*** Selected extract

When experiencing financial difficulties, we suggest:

Viability Assessment

The first step in navigating the way through any financial difficulties is to consider the viability of the underlying business and whether there are any changes to the business operations that can be made to ensure that the business can be viable into the future.

A business that is not viable will likely fail at some future time. A director who puts their personal assets into the business without a well-advised plan, may limit the options available to them at a later stage.

 

Restructuring Viable Businesses

Where the underlying business is viable and the directors wish to work out of the financial difficulties, the following restructuring options are available:

Informal arrangements

These can take on any form and are simply negotiations between the company and its creditors as to repayment of all or part of the debts owing.

Informal agreements will only bind those creditors who enter contractual arrangements with the company. If a creditor does not participate or is not included, they may be able to take steps to wind up the company and undermine the informal restructuring process.

******

[Written exercise 1] In the rows, swap "checkbox" for "tick box" from the line with "How do I perform: Toggle" up to and including the final row, and give those lines again with nothing else changed.
The text on financial difficulties and the rows that follow it are unrelated.

*** Input for this task

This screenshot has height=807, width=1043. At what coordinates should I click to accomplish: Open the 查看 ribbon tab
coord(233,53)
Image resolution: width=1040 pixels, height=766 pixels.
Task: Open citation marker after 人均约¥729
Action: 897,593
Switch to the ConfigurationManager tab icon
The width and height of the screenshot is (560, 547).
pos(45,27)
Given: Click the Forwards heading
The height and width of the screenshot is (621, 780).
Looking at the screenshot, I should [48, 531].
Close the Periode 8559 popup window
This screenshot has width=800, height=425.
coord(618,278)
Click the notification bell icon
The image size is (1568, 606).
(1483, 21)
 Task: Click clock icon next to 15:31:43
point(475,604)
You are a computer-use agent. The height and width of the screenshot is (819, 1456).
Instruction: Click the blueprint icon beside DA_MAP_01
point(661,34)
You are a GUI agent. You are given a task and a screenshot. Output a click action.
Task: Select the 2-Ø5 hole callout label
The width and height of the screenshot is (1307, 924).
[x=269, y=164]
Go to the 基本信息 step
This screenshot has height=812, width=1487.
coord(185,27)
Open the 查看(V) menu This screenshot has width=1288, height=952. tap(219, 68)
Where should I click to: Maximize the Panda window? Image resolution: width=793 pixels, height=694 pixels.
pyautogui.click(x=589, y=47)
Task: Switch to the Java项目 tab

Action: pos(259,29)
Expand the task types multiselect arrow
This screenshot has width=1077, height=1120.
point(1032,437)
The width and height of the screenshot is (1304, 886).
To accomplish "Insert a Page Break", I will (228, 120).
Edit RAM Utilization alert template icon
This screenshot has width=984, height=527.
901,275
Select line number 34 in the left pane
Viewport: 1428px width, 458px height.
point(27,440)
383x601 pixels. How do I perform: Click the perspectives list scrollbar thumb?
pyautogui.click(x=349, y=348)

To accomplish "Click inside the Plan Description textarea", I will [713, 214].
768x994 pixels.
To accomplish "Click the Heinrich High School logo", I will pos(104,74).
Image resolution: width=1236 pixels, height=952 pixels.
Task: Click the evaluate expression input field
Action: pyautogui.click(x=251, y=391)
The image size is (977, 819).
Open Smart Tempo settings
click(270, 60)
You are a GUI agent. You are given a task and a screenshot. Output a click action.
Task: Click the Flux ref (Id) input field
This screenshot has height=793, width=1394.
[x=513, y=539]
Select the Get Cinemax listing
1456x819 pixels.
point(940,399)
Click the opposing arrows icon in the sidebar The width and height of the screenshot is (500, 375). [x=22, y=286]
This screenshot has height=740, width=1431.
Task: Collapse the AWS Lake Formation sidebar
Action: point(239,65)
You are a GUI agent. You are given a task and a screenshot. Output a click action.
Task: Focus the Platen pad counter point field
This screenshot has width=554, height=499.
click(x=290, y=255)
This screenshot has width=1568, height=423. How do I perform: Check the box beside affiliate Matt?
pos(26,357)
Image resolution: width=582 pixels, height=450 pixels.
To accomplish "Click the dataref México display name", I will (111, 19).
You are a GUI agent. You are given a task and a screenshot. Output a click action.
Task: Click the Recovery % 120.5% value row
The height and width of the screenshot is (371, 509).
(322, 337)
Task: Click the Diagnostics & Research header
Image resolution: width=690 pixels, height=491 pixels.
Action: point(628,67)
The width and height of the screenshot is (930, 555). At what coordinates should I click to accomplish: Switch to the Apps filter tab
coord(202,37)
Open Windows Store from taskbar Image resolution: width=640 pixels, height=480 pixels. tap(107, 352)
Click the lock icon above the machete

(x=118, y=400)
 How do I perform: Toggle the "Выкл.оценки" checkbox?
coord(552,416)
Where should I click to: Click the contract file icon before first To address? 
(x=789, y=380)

******

[Written exercise 2]
Answer these questions from the text on financial difficulties:
(a) What is the first step in navigating the way through any financial difficulties?
(b) What may a director who puts personal assets into the business without a well-advised plan do?
(c) Which creditors are bound by informal agreements?

[Expected answer 1]
 How do I perform: Toggle the "Выкл.оценки" tick box?
coord(552,416)
Where should I click to: Click the contract file icon before first To address? 
(x=789, y=380)

[Expected answer 2]
(a) Considering the viability of the underlying business and whether any changes to the business operations can be made to ensure the business can be viable into the future.
(b) Limit the options available to them at a later stage.
(c) Only those creditors who enter contractual arrangements with the company.